WHO YOU: Jeremy Hemmes 

Who You: Jeremy Hemmes

A Man On the Go

Greta Kooy, News Editor

Two months after graduating from high school, Jeremy Hemmes’ father gave him an ultimatum: either he could go to Canada for a gap year or he could move out and get a job. Naturally, he chose Canada. “That night, that same day, he handed me an envelope… and inside was a one-way ticket to Canada leaving in three days’ time,” he said. 

Hemmes moved from his home in Cape Town to Vancouver in January 2012. Having just left South Africa in the middle of its summer, he boarded the plane in flip flops, shorts and a T-shirt. “When I arrived in Vancouver it was minus two,” he said. “That was interesting.” 

He stayed for just two days in Vancouver with an estranged aunt, after which time he hopped on the Greyhound bus to Whistler. He didn’t know anyone and wasn’t exactly sure where he would be sleeping that night. “I had been there once before as a child, so I knew there was a ski mountain, I knew there was a village, and I knew there were people. So there must be work,” he said. 

He eventually settled in a hostel by Cheakamus Crossing near Whistler Village and began looking for job opportunities. “I had this idea in my head that I would stay in the hostel for a while and then go get a job at the bar,” he said. “I figured it’d be a good way to meet people and sort of integrate.” Unfortunately for Hemmes, he was one year shy of Canada’s legal drinking age, which put him firmly back at square one looking for employment again. But he ended up working odd jobs to pay for his three-month stay in Whistler.  

“I was always converting everything back to Rand and just thinking ‘this is so expensive’. But after I started working and actually started earning a bit of money everything sort of became a little bit more relative,” he said. 

After spending some time in Whistler working, meeting people and learning how to snowboard, Hemmes returned to Vancouver. Six months later, after living paycheque to paycheque in costly Vancouver, he figured it was again the time to move on – this time to Alberta. 

He packed up his belongings and drove his newly acquired truck over to the Prairies and parked at a campsite in Drayton Valley, where he stayed in his truck for three nights in the chilly October weather. “It was minus 10… I was freezing my ass off,” he laughed. 

Motivated by the need for a warmer place to stay, he began handing out hundreds of resumes every day. The manager of one of the companies he stumbled across in his job search had just returned from a trip to South Africa, and that served as the perfect introductory talking point for Hemmes. “It was kind of an unofficial interview,” he said. 

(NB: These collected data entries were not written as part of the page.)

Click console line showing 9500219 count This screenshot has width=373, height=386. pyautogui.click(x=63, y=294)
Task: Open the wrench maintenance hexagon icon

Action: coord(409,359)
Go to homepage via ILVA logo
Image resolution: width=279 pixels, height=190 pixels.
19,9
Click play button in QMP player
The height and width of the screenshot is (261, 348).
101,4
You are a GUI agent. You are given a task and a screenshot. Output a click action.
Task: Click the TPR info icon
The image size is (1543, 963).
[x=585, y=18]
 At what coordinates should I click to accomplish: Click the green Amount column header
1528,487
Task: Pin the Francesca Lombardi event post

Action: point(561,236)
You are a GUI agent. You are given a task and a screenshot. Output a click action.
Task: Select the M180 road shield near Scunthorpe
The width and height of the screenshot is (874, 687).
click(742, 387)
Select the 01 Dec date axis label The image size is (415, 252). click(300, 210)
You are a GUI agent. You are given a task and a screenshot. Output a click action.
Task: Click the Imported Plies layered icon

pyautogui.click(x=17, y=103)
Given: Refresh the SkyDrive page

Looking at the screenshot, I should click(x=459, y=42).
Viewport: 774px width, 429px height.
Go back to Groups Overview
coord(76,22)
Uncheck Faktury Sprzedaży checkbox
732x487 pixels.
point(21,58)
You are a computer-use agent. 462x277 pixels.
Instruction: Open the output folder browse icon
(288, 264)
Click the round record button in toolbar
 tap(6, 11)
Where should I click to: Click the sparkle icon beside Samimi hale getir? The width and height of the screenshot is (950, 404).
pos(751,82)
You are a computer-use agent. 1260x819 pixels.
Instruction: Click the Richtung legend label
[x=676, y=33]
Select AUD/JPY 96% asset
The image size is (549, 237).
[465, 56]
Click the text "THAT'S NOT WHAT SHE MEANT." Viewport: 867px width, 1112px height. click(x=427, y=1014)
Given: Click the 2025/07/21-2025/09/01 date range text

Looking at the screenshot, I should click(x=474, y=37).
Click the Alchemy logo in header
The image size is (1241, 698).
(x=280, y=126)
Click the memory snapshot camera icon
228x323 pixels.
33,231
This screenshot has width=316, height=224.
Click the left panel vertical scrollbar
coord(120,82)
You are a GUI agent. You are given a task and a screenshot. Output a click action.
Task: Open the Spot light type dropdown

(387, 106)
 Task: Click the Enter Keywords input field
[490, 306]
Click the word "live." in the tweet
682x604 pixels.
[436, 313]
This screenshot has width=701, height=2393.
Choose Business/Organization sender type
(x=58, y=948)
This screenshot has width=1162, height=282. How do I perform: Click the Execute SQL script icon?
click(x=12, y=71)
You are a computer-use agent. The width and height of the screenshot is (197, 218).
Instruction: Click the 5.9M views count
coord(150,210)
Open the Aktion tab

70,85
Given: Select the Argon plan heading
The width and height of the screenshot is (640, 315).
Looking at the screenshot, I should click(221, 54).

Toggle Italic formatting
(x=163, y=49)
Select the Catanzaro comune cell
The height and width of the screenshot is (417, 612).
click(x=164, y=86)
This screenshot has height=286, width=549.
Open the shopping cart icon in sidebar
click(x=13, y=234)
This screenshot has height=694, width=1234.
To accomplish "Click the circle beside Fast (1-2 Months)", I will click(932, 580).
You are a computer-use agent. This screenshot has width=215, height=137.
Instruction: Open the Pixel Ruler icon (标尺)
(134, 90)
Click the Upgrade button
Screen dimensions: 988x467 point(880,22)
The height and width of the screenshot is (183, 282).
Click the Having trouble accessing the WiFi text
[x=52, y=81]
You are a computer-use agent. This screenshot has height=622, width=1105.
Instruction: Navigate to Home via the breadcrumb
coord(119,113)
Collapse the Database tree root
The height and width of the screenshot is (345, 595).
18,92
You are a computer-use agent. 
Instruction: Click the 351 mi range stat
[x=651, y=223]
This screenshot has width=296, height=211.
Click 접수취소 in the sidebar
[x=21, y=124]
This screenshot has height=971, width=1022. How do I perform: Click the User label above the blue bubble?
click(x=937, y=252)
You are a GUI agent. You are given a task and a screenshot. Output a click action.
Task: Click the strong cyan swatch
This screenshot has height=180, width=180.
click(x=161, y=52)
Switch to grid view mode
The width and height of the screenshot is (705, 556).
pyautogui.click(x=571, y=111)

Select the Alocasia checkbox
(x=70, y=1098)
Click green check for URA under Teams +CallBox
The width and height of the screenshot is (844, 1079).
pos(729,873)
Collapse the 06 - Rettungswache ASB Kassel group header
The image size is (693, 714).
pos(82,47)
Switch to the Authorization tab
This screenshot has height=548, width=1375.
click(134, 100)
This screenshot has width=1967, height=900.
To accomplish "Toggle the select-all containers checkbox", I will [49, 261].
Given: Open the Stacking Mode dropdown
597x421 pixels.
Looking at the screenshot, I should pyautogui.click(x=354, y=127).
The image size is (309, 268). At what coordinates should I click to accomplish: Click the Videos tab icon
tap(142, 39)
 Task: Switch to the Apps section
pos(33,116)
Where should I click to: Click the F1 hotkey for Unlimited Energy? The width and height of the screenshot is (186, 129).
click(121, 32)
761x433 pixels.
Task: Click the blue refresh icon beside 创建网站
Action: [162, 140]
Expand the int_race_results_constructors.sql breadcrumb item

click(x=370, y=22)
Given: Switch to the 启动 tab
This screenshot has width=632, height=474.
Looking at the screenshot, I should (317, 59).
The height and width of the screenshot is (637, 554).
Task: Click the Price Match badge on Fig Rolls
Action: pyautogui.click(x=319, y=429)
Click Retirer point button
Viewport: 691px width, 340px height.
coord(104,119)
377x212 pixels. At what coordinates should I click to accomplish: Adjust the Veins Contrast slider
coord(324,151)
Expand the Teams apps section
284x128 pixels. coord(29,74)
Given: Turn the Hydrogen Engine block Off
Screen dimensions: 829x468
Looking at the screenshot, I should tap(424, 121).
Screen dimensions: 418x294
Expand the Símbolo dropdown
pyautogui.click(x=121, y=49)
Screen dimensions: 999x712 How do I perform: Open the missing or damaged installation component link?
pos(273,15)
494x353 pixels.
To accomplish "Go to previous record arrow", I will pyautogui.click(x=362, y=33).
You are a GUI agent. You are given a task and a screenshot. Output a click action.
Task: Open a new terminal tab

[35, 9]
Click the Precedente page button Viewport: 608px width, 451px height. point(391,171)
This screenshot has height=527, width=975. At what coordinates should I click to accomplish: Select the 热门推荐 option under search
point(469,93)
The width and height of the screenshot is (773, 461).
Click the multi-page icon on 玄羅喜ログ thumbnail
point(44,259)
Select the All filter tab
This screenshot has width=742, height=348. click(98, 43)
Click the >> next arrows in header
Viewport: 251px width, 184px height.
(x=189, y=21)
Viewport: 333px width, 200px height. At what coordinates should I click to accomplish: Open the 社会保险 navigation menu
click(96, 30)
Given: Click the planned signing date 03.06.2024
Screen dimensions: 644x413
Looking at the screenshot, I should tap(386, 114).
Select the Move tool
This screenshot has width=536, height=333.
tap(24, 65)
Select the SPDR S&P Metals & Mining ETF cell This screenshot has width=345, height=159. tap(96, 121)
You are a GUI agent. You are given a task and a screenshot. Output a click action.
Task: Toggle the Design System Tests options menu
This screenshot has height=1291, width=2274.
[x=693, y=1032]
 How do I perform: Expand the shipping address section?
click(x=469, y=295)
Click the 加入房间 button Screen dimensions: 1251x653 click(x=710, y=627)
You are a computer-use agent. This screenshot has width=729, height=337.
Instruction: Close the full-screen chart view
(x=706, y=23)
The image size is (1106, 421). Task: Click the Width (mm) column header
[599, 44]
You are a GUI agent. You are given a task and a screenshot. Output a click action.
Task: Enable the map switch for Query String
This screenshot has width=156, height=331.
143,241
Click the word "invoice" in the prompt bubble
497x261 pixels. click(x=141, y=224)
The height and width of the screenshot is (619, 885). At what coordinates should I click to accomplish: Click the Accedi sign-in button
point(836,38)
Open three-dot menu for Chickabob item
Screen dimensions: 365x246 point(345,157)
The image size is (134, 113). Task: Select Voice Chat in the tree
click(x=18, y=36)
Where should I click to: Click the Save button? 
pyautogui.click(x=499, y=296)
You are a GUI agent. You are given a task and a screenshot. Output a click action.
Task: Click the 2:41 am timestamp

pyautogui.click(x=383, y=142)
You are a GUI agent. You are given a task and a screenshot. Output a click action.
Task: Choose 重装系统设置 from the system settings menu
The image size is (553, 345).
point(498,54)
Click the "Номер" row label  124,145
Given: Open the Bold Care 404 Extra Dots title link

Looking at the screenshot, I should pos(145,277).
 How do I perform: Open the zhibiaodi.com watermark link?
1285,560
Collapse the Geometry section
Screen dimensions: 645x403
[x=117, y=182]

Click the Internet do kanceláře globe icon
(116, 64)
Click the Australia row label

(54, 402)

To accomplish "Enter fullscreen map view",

Later that day, he received an email from that same manager, offering him a place to stay.

“That was probably the most absurd thing I’d ever heard in my entire life – somebody who didn’t know me from a bar of soap is now offering for me to stay in their house with them. I was shocked by his generosity.” 

Not looking for charity, he politely declined the free board and returned to the campsite for another night in the sub-zero temperatures. To his surprise, the manager he had met showed up in a truck and told him to pack up. Hemmes wouldn’t spend another night at the campsite. 

“I ended up staying with him and meeting his whole family, and we became really good friends over the years. Canadians are extraordinary like that,” he said. 

After two and a half years in Alberta, Hemmes returned to BC with an acceptance letter from Capilano University, where he’s now in his fourth year in the Bachelor of Business Administration program. 

Although his aunt was his only point of contact in Canada when he first moved across the Atlantic, he has since made countless connections and friends and witnessed the arrival of his sister, a cousin and his grandparents in Canada. “I still think of South Africa as my home, but Canada is my home now too.” 

If you don’t catch Hemmes on campus with his nose buried in his books, you might be able to find him off-roading – a hobby he picked up in Alberta. “I love hitting the mud,” he said, “with a Tim Horton’s coffee in hand.”